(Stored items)
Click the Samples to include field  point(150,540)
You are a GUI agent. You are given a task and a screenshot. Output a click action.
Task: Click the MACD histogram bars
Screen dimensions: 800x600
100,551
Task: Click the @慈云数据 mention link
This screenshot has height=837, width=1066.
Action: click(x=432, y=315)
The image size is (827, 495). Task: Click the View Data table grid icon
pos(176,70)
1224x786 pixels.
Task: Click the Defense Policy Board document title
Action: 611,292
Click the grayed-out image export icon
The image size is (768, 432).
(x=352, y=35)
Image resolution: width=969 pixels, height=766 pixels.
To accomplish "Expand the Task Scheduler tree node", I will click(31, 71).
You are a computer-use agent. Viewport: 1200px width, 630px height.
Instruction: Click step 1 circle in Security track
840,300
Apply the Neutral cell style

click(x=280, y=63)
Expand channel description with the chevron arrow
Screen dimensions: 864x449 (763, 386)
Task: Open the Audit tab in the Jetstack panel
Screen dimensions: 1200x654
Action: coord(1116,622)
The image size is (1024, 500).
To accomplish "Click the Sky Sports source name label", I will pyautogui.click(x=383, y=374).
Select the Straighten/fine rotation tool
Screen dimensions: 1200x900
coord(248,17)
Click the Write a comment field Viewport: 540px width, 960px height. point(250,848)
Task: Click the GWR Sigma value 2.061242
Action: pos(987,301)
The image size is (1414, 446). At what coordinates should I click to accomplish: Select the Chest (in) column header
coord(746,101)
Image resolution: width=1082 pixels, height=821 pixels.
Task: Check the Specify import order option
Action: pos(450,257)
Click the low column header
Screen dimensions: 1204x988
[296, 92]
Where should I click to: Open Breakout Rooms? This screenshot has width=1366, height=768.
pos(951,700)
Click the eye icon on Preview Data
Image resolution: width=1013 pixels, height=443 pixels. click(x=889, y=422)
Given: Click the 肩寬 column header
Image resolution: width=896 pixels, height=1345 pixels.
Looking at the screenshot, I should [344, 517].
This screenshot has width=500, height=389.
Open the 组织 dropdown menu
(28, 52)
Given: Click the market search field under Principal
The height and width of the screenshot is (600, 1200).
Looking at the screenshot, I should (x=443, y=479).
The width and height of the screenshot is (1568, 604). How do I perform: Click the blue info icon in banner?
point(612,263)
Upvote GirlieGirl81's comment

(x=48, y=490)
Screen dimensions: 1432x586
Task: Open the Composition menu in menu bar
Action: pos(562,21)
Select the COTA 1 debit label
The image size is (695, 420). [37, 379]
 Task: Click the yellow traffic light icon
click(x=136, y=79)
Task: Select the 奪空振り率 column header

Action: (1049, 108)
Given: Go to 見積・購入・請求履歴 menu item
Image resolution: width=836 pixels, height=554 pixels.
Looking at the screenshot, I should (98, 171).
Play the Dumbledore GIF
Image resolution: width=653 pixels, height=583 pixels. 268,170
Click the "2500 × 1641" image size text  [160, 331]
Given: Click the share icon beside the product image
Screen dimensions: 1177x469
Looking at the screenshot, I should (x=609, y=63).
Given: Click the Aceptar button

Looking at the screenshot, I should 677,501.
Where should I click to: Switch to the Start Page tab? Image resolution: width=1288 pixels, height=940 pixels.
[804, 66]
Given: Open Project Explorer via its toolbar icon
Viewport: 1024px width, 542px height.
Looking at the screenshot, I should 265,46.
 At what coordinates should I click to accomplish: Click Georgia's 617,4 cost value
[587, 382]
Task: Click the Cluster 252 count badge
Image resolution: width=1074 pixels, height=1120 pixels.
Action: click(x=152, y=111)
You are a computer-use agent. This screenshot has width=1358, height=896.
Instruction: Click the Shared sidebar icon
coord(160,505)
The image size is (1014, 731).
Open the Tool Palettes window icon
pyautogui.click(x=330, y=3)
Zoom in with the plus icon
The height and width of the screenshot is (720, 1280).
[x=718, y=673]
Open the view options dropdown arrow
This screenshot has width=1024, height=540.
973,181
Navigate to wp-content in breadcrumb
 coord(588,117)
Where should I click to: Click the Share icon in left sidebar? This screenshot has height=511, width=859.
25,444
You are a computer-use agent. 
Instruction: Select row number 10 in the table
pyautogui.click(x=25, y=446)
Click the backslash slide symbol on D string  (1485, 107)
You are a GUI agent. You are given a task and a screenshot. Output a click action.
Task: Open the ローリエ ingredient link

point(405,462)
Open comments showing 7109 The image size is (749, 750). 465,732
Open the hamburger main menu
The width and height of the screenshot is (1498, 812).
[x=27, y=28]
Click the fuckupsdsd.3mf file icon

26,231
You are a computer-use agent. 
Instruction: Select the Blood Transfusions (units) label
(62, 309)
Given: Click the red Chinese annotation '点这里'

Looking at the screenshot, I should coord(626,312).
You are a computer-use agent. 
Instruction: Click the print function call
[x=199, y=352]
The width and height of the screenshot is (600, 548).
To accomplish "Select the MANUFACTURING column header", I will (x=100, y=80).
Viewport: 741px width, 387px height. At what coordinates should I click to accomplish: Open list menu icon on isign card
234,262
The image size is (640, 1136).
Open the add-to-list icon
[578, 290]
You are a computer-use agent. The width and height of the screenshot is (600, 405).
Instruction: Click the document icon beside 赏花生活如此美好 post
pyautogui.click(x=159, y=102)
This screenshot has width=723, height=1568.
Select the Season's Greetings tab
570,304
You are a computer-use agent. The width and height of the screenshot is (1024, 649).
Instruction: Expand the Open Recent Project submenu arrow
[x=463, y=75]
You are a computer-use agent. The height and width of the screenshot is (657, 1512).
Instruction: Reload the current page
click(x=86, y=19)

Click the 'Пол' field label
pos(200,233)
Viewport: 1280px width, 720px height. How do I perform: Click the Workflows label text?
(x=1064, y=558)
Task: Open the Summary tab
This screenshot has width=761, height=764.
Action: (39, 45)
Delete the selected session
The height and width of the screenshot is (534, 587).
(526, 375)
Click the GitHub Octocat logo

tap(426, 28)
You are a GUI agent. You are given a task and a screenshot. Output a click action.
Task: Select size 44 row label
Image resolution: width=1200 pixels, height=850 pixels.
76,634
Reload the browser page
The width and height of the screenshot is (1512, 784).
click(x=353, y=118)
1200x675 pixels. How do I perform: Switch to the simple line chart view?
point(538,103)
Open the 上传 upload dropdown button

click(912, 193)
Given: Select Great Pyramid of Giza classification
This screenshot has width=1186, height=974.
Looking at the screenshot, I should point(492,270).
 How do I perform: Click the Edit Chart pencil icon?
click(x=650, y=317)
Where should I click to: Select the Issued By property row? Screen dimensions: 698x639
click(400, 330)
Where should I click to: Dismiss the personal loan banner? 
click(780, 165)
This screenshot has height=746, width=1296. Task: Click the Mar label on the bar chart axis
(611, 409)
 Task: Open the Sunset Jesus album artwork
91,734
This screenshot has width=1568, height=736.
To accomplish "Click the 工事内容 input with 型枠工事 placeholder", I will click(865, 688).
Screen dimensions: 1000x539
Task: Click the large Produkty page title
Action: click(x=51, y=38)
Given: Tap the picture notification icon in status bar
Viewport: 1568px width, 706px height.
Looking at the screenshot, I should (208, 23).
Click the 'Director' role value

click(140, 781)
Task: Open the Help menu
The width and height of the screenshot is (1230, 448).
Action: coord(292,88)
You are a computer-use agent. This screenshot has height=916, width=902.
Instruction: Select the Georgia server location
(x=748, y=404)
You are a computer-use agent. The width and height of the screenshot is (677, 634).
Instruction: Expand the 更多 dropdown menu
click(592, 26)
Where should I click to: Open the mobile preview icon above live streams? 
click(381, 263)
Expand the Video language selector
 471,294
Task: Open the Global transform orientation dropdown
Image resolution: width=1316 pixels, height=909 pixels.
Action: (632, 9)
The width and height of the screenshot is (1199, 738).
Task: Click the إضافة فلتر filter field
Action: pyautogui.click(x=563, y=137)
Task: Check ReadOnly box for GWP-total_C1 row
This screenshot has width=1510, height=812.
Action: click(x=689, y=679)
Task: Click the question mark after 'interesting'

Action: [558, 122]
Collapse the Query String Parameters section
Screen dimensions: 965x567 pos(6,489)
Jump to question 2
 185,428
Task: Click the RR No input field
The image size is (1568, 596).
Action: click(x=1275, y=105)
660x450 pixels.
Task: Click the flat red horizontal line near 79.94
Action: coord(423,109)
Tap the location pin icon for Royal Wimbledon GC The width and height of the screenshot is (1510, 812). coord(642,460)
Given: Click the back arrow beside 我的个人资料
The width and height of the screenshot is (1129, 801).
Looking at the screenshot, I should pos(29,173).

→ **Work instructions**
Wherever the word "computer" turns up in the records above, copy the line that holds it.

→ **Answer to this exercise**
You are a computer-use agent. Viewport: 1200px width, 630px height.
You are a computer-use agent. This screenshot has width=1358, height=896.
You are a computer-use agent. 
You are a computer-use agent. 
You are a computer-use agent. 
You are a computer-use agent. The width and height of the screenshot is (600, 405).
You are a computer-use agent. The width and height of the screenshot is (1024, 649).
You are a computer-use agent. The height and width of the screenshot is (657, 1512).
You are a computer-use agent. This screenshot has height=916, width=902.
You are a computer-use agent. The width and height of the screenshot is (677, 634).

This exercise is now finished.